# 26.56-degree angle cut



## dorybob (May 22, 2012)

Good morn all,

I'm building an 18 foot Grand Banks dory (first one) and a woodworking friend made a brilliant suggestion about using a router for various cuts. For example, finger joints and tongues and grooves. His suggestion moved the project for the unsure to the possible. In my research on routers, I came across your forum and look forward to your responses.

Another cut I am considered is a curved line along the bottom which creates the dory shape. The bottom is created by glueing 5 boards side by side (i.e., tongue and groove) to create a 14 foot long by 34 inch wide piece. The angle of the cut is 26.56. This angle matches the angle of timbers or ribs and planks attached to both the bottom and timbers to create the sides of the dory. The base is 3/4 inch thick white oak.

I think the bottom would be too big to place on a router table. However, I was considering creating a plywood template to guide the router. What suggestions do you have for making a 26.56-degree cut with a hand-held router following the template? Chamfer or flush-trim? I am a routing newbie so the more detail, the better. I need to buy a router also.

PS - I over-zealously built a solar kiln to dry wood for this project. While I cannot yet share web sites. Go to Instructables web site and search for solar kiln, if interested. It really works well.

Thanks, Bob


----------



## kp91 (Sep 10, 2004)

the angle could be made by putting a wedge shaped piece or shims under the router base to tip the router to the desired angle. You could then just use a straight cutter.

As for following the pattern, you could try to make an edge guide that would keep the router base lined up in the proper oreintation for the cut. You'd have to try a couple of test cuts to see how consistent an angle you get.


----------



## bobj3 (Jan 17, 2006)

the bit bit below is almost what you want with a little bit of a lift to the the table top or to the fence it should work.

1 pc 1/2" Shank Crown Molding Angle 52°/38° Router Bit | eBay

=

==


----------



## DaninVan (Jan 1, 2012)

Welcome, Bob! 
Another approach would be to have a carbide shop grind you a custom bit, assuming you don't mind paying a bit for it. (Sorry, no pun intended.)
This is where I'd go, based on what's available up here in B.C.
Quality Saw and Knife Ltd.


----------



## dorybob (May 22, 2012)

Doug, Jigs, and Dan,

Thanks for all your suggestions; they definitely give me ideas to work with.
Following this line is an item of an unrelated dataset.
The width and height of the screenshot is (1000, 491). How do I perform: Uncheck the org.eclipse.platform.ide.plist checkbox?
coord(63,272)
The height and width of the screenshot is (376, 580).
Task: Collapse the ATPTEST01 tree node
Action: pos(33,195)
I'm checking pricing with Quality Saw and Knife. Thanks again.


----------



## DaninVan (Jan 1, 2012)

Hey, Bob; sorry, I didn't mean to suggest that you couldn't get the same thing Stateside. Avoiding duties and all that. 
You might want to Google for some U.S. competitors (?), just to be sure you're not overpaying after shipping etc. Good luck, eh!


----------



## dorybob (May 22, 2012)

No worries. I'm not afraid of Canadians. My mother is one. Born on the island of Fogo off the north coast of Newfoundland. That heritage may be one of the deep-seated reasons for my dory build.

One of my bad Canadian jokes is that Canada used to be spelled "CND." But the Canadians used to spell it: C eh! N eh! D eh!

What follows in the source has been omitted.